Jennifer Stafford, the director of the Division of Assessment and Accountability Support for the Kentucky Department of Education (KDE), said SB 158 aligns closely with requirements in the federal Every Students Succeeds Act (ESSA) but adds some further definitions.

The law amends the existing system to include multiple measures differentiating the performance of each district, school and student subgroup, based on a combination of academic and school quality indicators.

The indicators for ESSA include only student assessment results; progress toward achieving English proficiency by limited English proficiency students; quality of school climate and safety; high school graduation rates; and postsecondary readiness.

SB 158 includes a definition of achievement gap. “It compares not group to group, but group to the idea of goal performance,” said KDE Associate Commissioner Rhonda Sims.
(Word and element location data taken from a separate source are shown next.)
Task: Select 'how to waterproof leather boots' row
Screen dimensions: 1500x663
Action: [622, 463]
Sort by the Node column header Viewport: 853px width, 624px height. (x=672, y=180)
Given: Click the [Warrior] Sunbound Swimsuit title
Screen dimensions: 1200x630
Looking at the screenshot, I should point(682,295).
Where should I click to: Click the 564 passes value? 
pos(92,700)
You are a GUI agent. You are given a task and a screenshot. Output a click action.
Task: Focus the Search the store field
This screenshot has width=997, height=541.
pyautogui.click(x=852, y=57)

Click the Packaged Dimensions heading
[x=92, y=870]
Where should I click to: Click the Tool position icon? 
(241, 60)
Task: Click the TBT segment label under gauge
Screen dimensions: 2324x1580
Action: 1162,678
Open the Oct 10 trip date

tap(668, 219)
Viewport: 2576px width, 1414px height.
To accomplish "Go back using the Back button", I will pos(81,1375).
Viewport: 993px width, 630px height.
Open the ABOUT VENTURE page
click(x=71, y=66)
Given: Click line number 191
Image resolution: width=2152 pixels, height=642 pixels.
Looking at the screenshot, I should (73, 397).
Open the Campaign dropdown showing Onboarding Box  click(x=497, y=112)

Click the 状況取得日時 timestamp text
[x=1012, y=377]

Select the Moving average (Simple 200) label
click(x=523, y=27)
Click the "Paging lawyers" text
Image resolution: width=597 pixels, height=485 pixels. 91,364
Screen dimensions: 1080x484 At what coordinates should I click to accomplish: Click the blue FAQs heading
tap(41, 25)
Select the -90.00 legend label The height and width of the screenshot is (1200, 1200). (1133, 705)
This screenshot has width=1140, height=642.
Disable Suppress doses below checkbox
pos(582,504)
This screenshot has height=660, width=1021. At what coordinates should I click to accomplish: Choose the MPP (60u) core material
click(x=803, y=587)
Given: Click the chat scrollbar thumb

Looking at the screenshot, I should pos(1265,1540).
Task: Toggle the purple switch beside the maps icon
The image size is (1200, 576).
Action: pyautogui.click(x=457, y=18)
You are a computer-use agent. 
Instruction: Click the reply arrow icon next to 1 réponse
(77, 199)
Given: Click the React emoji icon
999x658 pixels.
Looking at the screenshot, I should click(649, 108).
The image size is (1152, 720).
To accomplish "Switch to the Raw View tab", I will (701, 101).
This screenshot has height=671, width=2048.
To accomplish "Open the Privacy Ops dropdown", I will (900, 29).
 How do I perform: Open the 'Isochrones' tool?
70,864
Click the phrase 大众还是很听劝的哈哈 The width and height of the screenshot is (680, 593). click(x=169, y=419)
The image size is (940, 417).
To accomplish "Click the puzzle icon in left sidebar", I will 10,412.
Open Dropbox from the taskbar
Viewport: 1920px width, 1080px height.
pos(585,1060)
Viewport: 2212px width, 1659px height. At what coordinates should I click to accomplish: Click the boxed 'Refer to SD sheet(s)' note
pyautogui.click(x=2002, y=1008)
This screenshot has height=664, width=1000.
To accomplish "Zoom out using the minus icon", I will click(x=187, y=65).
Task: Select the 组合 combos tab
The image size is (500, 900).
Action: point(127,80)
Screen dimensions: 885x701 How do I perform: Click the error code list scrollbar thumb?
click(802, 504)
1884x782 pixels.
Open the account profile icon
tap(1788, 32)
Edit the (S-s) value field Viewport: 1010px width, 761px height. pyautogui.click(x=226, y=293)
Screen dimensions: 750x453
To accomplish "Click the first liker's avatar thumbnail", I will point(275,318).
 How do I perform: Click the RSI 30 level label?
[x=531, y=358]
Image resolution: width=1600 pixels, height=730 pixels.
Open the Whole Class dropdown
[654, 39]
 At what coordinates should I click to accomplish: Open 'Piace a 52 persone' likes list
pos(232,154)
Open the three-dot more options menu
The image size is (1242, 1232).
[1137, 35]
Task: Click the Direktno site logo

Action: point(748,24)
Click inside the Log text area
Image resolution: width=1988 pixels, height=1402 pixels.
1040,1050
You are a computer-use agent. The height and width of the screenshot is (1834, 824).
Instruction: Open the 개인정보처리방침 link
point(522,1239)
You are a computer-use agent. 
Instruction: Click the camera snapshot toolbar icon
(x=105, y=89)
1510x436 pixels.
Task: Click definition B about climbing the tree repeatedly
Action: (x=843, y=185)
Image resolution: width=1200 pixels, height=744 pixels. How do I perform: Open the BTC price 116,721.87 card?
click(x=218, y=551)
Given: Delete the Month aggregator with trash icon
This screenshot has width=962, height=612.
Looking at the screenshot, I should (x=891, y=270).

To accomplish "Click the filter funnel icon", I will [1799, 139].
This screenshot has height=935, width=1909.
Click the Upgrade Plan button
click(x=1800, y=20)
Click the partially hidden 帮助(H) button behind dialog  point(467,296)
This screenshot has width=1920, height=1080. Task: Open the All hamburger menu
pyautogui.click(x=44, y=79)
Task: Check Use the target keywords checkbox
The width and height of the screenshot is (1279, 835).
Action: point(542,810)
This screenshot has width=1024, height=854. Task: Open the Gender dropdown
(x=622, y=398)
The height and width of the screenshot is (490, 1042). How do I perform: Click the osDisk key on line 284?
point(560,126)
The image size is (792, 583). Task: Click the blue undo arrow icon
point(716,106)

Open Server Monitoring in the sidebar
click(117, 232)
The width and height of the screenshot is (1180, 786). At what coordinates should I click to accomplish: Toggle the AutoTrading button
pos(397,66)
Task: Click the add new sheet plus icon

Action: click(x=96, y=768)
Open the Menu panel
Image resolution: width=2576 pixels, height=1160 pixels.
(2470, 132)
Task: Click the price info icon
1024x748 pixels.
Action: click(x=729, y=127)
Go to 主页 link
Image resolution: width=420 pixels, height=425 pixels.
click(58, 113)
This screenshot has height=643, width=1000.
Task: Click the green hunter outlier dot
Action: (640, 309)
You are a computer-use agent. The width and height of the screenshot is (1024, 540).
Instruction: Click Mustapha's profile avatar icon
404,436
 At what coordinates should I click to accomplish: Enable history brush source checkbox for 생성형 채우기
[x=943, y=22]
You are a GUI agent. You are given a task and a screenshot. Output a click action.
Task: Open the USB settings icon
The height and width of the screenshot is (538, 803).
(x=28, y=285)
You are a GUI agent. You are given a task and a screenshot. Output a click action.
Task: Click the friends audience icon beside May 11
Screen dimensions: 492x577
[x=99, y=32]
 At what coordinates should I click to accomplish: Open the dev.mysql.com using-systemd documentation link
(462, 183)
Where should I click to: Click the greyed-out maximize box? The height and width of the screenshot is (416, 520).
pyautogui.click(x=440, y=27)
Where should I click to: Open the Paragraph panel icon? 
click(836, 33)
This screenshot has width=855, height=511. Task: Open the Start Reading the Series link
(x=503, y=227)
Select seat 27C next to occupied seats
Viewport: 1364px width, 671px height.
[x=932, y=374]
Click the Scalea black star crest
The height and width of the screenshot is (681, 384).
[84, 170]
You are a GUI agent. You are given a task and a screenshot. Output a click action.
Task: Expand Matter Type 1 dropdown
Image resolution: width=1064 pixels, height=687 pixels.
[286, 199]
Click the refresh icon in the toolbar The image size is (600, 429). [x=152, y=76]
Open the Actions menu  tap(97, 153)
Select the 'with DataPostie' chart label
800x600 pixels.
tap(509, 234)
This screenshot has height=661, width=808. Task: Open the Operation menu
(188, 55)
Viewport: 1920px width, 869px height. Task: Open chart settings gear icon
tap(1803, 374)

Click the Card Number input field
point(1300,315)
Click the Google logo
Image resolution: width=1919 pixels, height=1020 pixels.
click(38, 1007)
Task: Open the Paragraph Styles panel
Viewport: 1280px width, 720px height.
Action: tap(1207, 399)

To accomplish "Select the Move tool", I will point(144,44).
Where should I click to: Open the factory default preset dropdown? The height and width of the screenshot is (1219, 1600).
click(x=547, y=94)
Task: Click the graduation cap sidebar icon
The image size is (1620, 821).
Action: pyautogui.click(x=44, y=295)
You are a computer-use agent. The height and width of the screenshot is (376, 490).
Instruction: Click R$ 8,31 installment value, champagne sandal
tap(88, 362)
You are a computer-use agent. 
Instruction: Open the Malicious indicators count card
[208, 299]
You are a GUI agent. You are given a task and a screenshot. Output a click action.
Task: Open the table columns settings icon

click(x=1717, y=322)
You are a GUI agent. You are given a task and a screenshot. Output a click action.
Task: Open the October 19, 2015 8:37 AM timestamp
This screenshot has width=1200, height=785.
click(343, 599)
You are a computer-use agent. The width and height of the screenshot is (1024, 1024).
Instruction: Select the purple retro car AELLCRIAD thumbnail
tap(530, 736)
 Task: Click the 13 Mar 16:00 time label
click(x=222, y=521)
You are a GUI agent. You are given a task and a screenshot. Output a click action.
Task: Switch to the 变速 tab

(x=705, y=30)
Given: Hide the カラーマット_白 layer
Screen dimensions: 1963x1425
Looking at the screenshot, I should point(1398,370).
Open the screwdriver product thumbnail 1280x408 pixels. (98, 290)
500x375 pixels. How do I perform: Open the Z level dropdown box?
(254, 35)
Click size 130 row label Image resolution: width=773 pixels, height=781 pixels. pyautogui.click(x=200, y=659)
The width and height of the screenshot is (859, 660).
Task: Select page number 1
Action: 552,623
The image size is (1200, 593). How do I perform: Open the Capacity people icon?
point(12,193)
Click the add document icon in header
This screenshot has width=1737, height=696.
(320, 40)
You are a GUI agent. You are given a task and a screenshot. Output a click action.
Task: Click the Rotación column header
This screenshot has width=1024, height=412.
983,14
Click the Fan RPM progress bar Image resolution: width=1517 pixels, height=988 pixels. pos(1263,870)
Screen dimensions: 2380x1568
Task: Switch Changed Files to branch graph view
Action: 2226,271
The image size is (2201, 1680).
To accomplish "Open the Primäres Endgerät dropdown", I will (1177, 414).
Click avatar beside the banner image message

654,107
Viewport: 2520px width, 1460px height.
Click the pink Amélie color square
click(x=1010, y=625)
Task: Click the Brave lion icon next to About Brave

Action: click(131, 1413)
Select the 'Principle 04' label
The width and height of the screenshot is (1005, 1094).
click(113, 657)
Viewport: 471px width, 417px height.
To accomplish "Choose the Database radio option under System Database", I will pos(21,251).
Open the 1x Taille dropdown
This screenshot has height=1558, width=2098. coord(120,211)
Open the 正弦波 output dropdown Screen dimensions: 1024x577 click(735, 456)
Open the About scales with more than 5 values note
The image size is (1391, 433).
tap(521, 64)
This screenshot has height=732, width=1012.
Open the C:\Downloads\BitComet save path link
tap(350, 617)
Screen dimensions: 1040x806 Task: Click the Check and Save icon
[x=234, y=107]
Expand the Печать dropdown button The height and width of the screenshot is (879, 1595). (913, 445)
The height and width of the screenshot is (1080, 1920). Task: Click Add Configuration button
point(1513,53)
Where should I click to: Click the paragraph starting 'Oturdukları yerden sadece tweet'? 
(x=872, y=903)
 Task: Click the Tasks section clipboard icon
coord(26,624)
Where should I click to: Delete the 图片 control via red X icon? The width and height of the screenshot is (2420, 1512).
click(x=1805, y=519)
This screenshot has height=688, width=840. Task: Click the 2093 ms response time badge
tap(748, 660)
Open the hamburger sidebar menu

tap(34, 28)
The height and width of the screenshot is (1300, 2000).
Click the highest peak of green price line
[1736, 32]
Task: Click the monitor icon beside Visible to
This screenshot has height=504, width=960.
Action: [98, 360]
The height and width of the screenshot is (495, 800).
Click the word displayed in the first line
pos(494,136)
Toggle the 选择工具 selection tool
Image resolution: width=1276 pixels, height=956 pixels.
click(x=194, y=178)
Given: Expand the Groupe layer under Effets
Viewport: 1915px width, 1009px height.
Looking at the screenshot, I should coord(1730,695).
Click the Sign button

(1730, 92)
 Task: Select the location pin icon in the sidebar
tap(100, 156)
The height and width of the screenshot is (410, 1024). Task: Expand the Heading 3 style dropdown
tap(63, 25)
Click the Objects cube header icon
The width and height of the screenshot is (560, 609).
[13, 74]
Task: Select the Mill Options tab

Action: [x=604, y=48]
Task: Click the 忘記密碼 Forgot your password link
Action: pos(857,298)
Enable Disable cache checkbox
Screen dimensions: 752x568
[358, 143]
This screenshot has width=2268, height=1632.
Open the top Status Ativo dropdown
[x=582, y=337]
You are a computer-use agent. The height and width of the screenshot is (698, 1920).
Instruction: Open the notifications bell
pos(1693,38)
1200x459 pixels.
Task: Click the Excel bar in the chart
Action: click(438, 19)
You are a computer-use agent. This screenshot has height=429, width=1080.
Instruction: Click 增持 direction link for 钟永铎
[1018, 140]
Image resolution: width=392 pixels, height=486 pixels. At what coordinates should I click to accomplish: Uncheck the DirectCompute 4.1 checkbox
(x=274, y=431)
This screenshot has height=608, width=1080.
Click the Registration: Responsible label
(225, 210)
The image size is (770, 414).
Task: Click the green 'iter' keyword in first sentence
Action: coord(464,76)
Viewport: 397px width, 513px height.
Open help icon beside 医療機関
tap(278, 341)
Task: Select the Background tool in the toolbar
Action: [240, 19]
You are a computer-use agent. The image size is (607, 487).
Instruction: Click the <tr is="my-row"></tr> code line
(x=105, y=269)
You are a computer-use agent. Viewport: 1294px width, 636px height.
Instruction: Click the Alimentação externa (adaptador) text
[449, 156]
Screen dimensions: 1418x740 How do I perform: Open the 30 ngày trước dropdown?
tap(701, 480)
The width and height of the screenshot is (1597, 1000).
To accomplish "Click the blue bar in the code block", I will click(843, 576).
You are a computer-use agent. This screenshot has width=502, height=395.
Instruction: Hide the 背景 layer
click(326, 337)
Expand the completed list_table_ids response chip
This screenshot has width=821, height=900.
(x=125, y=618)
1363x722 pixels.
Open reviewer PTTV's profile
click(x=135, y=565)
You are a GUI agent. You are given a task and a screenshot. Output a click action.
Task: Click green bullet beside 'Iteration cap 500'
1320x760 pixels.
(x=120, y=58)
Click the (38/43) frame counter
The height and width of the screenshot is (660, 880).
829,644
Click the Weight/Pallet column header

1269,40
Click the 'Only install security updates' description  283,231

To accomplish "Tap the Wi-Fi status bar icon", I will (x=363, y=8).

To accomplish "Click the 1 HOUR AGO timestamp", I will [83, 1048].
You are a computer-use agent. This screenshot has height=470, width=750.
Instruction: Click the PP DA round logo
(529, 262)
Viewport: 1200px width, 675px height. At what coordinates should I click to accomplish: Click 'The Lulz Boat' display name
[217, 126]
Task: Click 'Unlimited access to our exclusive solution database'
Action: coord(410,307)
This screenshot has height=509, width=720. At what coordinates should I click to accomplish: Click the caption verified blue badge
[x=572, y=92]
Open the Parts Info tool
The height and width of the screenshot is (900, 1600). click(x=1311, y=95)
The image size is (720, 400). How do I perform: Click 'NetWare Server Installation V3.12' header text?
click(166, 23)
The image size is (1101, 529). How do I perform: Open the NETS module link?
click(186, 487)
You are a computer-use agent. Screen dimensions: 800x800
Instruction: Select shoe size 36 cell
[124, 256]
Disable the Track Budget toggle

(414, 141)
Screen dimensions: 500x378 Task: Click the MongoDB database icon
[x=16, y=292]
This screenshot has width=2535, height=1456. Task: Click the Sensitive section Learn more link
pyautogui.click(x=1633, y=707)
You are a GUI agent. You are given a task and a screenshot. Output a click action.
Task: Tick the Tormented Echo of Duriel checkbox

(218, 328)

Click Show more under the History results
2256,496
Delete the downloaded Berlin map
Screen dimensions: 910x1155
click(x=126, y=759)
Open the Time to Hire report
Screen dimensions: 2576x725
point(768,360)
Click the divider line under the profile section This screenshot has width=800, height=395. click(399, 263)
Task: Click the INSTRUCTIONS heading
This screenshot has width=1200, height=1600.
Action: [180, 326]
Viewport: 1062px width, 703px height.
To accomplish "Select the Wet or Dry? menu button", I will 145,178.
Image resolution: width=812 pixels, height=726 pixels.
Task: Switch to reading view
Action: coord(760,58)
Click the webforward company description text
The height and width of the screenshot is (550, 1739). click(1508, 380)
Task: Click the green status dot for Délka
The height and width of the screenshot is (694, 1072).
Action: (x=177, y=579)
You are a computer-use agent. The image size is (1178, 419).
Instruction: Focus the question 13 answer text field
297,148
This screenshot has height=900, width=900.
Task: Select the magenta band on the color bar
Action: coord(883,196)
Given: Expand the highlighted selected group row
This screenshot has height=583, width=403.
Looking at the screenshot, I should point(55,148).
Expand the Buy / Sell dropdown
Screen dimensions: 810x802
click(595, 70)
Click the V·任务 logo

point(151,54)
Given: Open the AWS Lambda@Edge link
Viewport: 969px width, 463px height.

The results, both each category’s current status and degree of change, must be displayed in an online dashboard.

At least 95% of students must participate in these measures, including subgroups federally defined by race, disadvantage, disability and English learning, according to Brian Gong, senior associate for the nonprofit consulting firm Center for Assessment. Based on assessment results, states must identify low-performing schools for support and improvement, he said.

Complying with the law may require additional funds and take extensive staff time.

As the KBE considers implementing changes, they will use a “triple track approach” including immediate accountability design decisions, a foundational process for improving assessment incrementally and moving toward creation of a new assessment system, Sims said.

The board is likely to hold a work session on a new accountability regulation this fall, followed by a review of regulation amendments in December, as discussion of an assessment system design is underway.

Following a public comment period next spring, a final regulation could come before legislative committees in the summer and be in place by October 2021, Stafford said.

School Turnaround Changes
Amendments to school improvement procedures in light of SB 158 received a first reading at the KBE meeting.

A 2017 state law defined TSI and additional TSI, or ATSI, schools in Kentucky. That law did not match the federal definition, but SB 158 allows Kentucky law to match federal law and the state’s ESSA plan, Foster said.

As revised by SB 158, Kentucky standards now say that each year KDE will identify a school for TSI if it has one or more ESSA-defined subgroups that perform at or below the level of the lowest 5% of all schools for three consecutive years. Every three years, KDE will identify schools for ATSI if they have any subgroup still performing poorly and were tagged for TSI the previous year.

SB 158 reinstates the appeal process that was removed in SB 1 2017.

The revision mandates that a school’s turnaround efforts shall be led by an entity on a KBE approved vendor list which include KDE.

Evaluation Waiver
The board unanimously approved waiving the requirement that evaluations of certified school personnel must be discussed with those personnel no later than 30 days from when they start work.

With teachers working remotely due to COVID-19, districts say they need more flexibility in the timeline of training for their certified evaluation plans, said KDE Associate Commissioner Rob Akers.

“This does not change any requirements around evaluations,” he said. Evaluations will still take place, but the requirement for staff to meet within their first 30 days at work to discuss evaluation criteria has been temporarily waived.

Board Changes
It was the first regular board meeting for Kentucky’s new Commissioner of Education and Chief Learner Jason E. Glass, and board members Randy Poe and Solyana Mesfin. Poe, the recently retired superintendent of Boone County Schools, and Mesfin, a junior at Eastern High School in Jefferson County, are recent appointees to the board.

Former Interim Commissioner of Education Kevin C. Brown, now returned to his position as general counsel for Jefferson County Public Schools, was a guest at the meeting. The board passed a resolution honoring his service as interim commissioner from December 2019 to September 2020. The board’s annual Strategic Priority Award also has been renamed the Kevin C. Brown Strategic Priority Award.